Authors

Project Team 10

Mingqian Liu, Xinyu Li, Xin Xiang, Yanfeng Zhang

Project summary

1.MBTI Mirror: Community Engagement Disposition Mapping (EDA)

Through in-depth exploratory data analysis of post and comment data from the MBTI subreddit community, we discovered significant engagement changes and community activity trends. The analysis shows engagement patterns across different MBTI types, revealing that certain types of posts and comments are more frequent than others.

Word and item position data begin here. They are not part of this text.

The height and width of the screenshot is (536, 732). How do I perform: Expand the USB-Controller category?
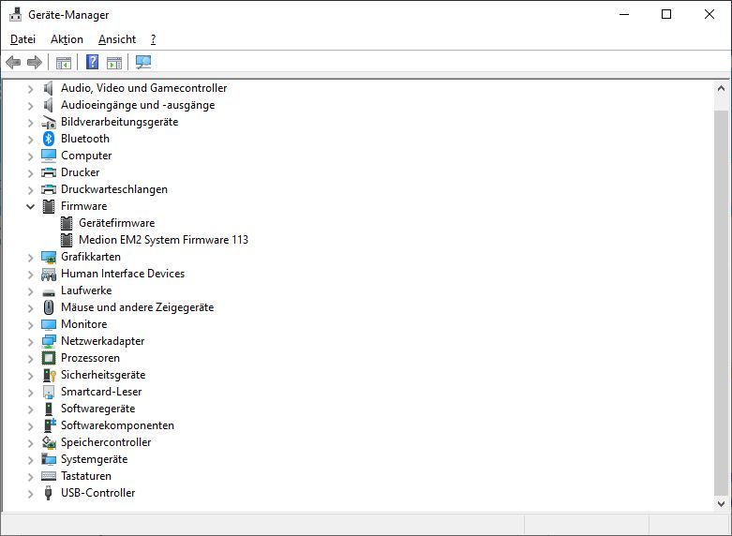pyautogui.click(x=30, y=493)
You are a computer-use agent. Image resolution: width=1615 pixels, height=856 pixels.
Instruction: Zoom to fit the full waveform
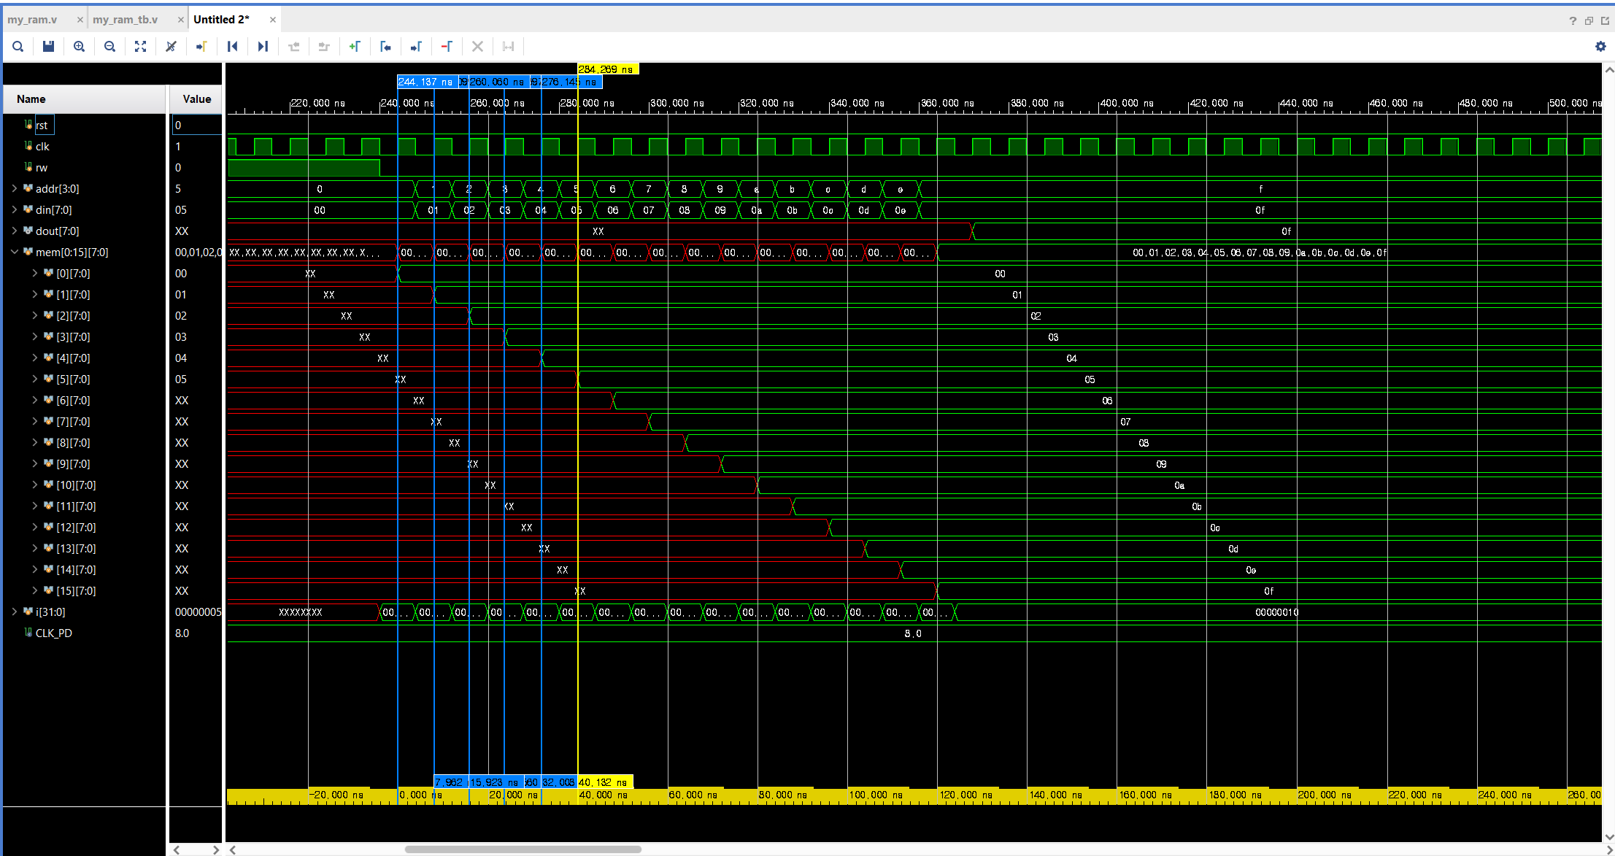click(x=140, y=47)
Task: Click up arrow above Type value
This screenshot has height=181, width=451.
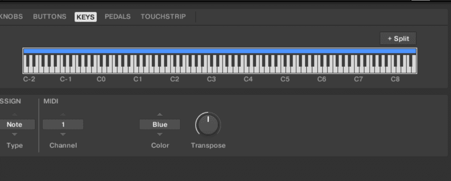Action: pyautogui.click(x=15, y=115)
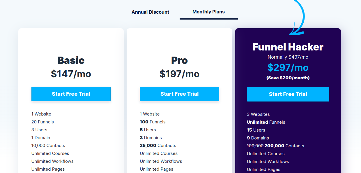Click the Funnel Hacker plan title
This screenshot has width=361, height=173.
tap(288, 47)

This finding provides valuable insight into the distribution and interactions of personality types within communities.

Code
# load the preprocessed data
import pandas as pd
import plotly.graph_objects as go
from plotly.subplots import make_subplots
import kaleido

df = pd.read_csv("../data/csv/time-series.csv")

# Create subplots
fig = make_subplots(rows=2, cols=1, subplot_titles=("Monthly Submission Counts", "Average Comments and Scores"))

# Line plot 
fig.add_trace(
    go.Scatter(x=df['submission_year'].astype(str) + '-' + df['submission_month'].astype(str), 
               y=df['count(submission_title)'], 
               name='Submission Counts', 
               mode='lines+markers'),
    row=1, col=1
)

# Bar plot
fig.add_trace(
    go.Bar(x=df['submission_year'].astype(str) + '-' + df['submission_month'].astype(str), 
           y=df['avg_num_comments'], 
           name='Average Number of Comments'),
    row=2, col=1
)
# Scatter plot 
fig.add_trace(
    go.Scatter(x=df['submission_year'].astype(str) + '-' + df['submission_month'].astype(str), 
               y=df['avg_score'], 
               name='Average Score', 
               mode='markers'),
    row=2, col=1
)

# Update xaxis
fig.update_xaxes(title_text="Date", row=1, col=1)
fig.update_xaxes(title_text="Date", row=2, col=1)

# Update yaxis 
fig.update_yaxes(title_text="Submission Counts", row=1, col=1)
fig.update_yaxes(title_text="Average Values", row=2, col=1)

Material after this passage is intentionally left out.